Quand on est confronté à une tâche de grammaire, comme ‘trouver la marque qui manque dans Pépé dor… dans son fauteuil‘, il faut de façon semblable :
– accepter d’être un peu perdu et de ne pas comprendre tout de suite de quoi il s’agit :
« Pourtant, mon pépé, il ne lui manque rien, à lui, quand il dort dans son fauteuil. Ah, mais la maitresse a parlé de marque, c’est quoi, déjà une marque ? »
– rechercher dans son fonds propre des solutions alternatives et sélectionner la bonne :
« Oui, c’est vrai… Il y a les marques pour les noms et les marques pour les verbes.  Comment faire pour trouver la bonne ? »  ;
– rétablir une compréhension, compréhension de l’intention – en l’occurrence didactique :
« La maitresse veut que je retrouve comment choisir entre les marques grammaticales. C’est juste pour ça qu’elle parle d’un pépé… »

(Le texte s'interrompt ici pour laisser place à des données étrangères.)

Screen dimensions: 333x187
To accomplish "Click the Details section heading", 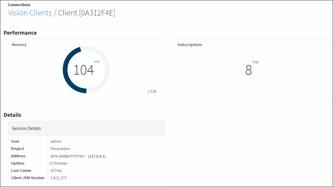I will point(12,115).
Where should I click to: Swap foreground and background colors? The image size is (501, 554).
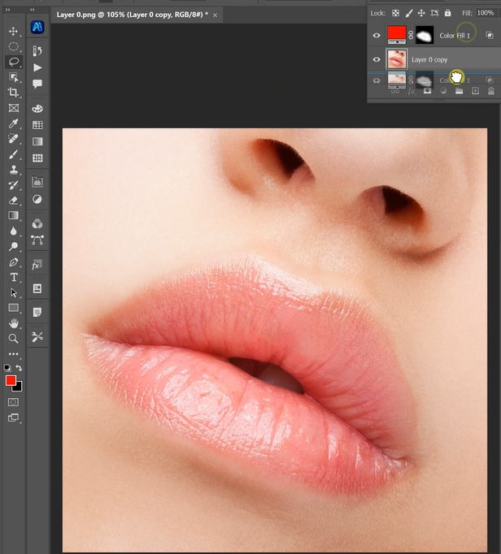20,369
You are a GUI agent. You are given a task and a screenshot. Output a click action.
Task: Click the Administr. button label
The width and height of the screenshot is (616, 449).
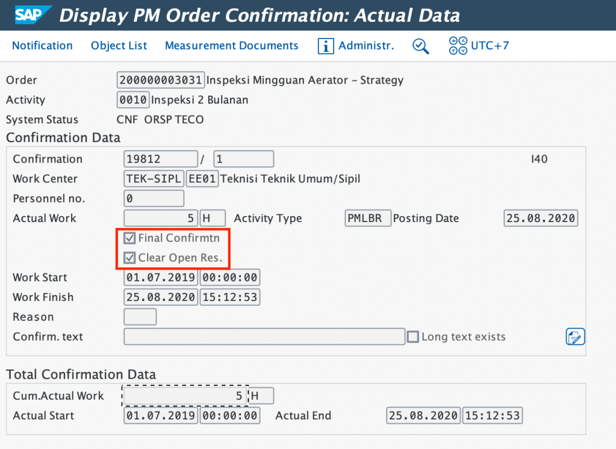pyautogui.click(x=366, y=46)
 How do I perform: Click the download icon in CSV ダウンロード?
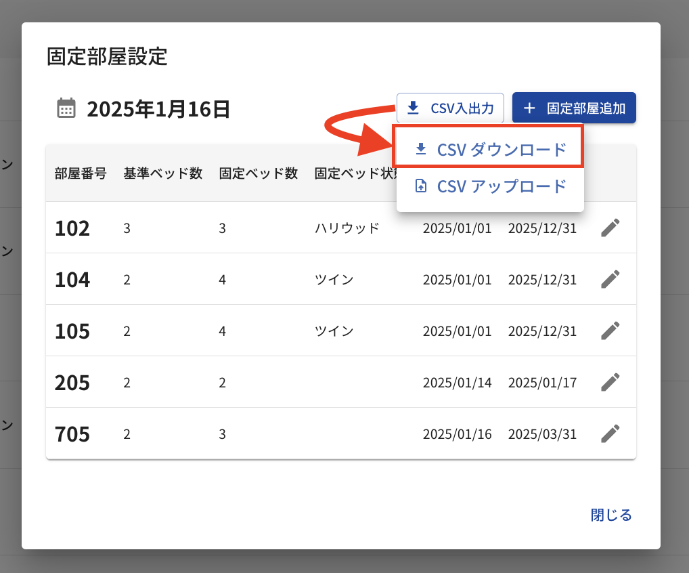421,150
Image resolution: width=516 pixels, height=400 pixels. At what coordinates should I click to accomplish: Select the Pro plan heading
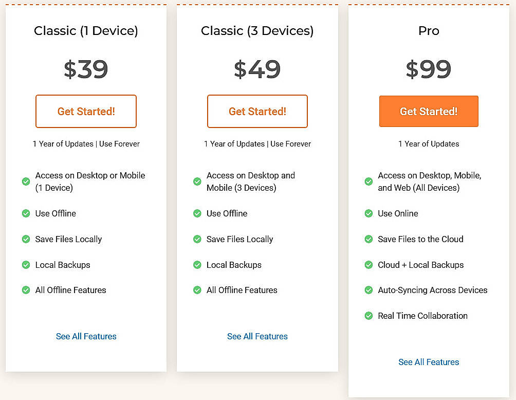pos(429,31)
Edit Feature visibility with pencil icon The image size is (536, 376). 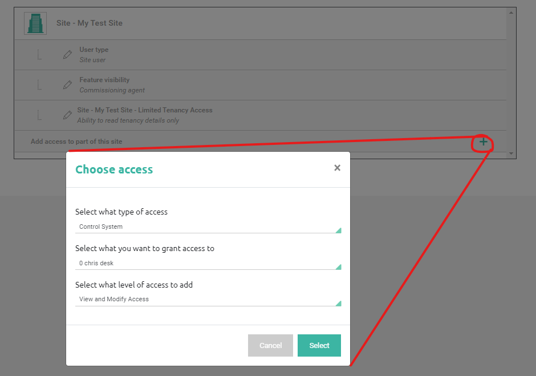[x=68, y=84]
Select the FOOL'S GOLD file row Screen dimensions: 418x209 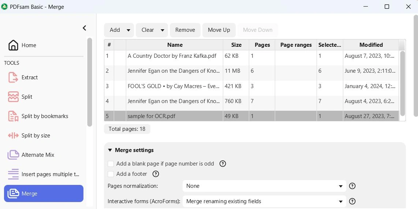pyautogui.click(x=173, y=86)
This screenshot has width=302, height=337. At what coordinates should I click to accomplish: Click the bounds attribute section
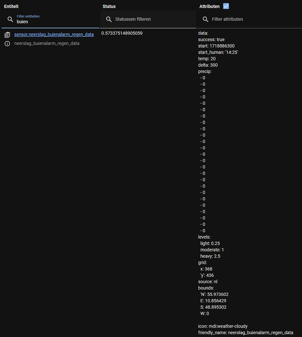[205, 288]
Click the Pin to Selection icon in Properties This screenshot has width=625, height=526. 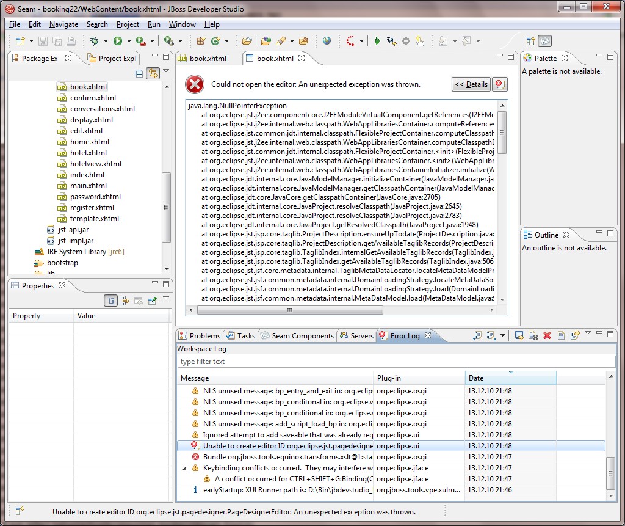(x=152, y=300)
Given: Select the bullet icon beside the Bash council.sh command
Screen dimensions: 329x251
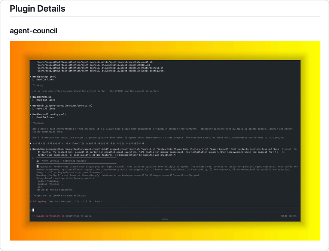Looking at the screenshot, I should click(31, 149).
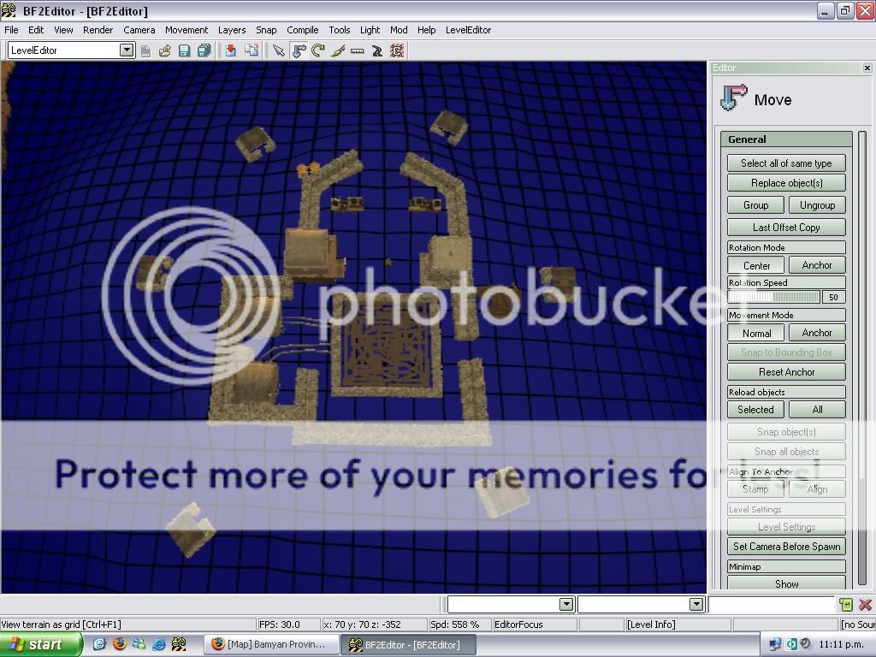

Seulement, pour consentir à ce saut cognitif, pour déplacer son attention de son pépé au choix des marques verbales,  il faut être convaincu du gain qu’apportera l’opération. De même que la blague citée ne fera pas sourire celui qui n’a qu’indifférence pour la politique, de même la leçon de grammaire ne sera d’aucun intérêt pour l’élève qui n’a pas l’expérience du bénéfice qu’il y a à mieux connaitre le fonctionnement de la langue.

Reprenons notre exemple.
En français oral, les personnes grammaticales sont marquées par les pronoms personnels, même aux personnes 3 ou 6 (Pépé i’ dort dans son fauteuil). C’est à l’écrit, et aux personnes 3 et 6 que le pronom personnel est régulièrement omis (Pépé dort dans son fauteuil) et que la personne est marquée par la seule terminaison du verbe (Pépé dort).
Il se trouve seulement que la marque de la personne peut, selon les verbes, être un –t ou un –e

Pour s’intéresser aux marques de la personne, il faut à la fois avoir compris que l’accord en personne du verbe avec le sujet rend manifeste la structure de la phrase et avoir le souci que ses propres textes soient compris le plus facilement possible, autrement dit que soit possible l’établissement d’un maximum de transparence. Ces deux conditions supposent qu’on soit bien enrôlé dans la lecture et l’écriture, elles ne sont pas satisfaites chez beaucoup d’élèves : on le sait, les enfants des milieux populaires sont attachés à l’immédiateté du sens. Car ils savent parler, et leurs usages de la parole les satisfont, ils ne voient pas trop ce que pourrait leur apporter une maitrise « scolaire » de la langue écrite.

« Ces élèves (= des milieux populaires) n’identifient pas les enjeux cognitifs et les objets de savoir. Ils se situent sur un registre de travail immédiat, sans que le travail transforme, déplace, reconfigure les objets –  même non consciemment – pour permettre les apprentissages. »
Elisabeth Bautier, entretien CNESCO, 2016

 

Reste la pression sociale (ne pas décevoir la maitresse, être un « bon élève »). Reste aussi la simple curiosité, reste le plaisir particulier d’« ouvrir le capot », de comprendre comment marche une langue dont on a un usage permanent, voire qui nous traverse et qui anime notre vie éveillée comme notre monde onirique.

D’ailleurs, justement pour piquer la curiosité, on peut proposer aux élèves d’entrer dans la réflexion par un calembour  :
– Quelle différence entre Pépé dans son fauteuil et le poulet dans le four ?
– Aucune : l’un [dɔr] dans son fauteuil et l’autre [dɔr] dans le four.
Pépé dort dans son fauteuil pendant que le poulet dore dans le four.